9 Mayıs 2010 Pazar

HALİÇ, HALİÇ OLALI BÖYLE BİR YARIŞ GÖRMÜŞ MÜDÜR, BİLEMEM!

Osmanlı döneminde Haliç'de "şehrâyinler" yapılır, kestane fişekleri atılır ve halk fevc fevc seyrine gidermiş. Nedim'in şuh şiirlerindeki ölümsüz tasvirlerin yerini şimdi “Dünya Offshore Şampiyonası” aldı! Değişimin boyutunu görebiliyor musunuz!

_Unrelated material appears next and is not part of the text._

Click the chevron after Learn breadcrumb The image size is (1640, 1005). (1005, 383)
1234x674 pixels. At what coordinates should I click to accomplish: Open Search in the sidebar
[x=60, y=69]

"Ne yapalım yani Osmanlı devrindeki gibi ferace giyip, ince yaşmak takıp seyre çıkan dilberler, kaytan bıyıklı zamparalar mı icat ve ihdas edelim?" dediğinizi duyar gibi oluyorum. Hayır canım tabii ki hayır! Nasıl 15 yaşımdaki halimi özlesem de o güne bir daha geri dönemezsem, geçmişi geri getirip yeniden yaşayamayız. Ancak belki canlandırmalar yapabiliriz ki, bu da sanat dediğimiz alanın girer: sanat bu anlamda spekülatif bir eylemdir!

Blog başlık fotoğrafımı işte İstanbul’u ortadan ikiye bölen Altın Boynuz’da yapılan yarışın fotoğrafından yaptım. Bir zaman da o durur.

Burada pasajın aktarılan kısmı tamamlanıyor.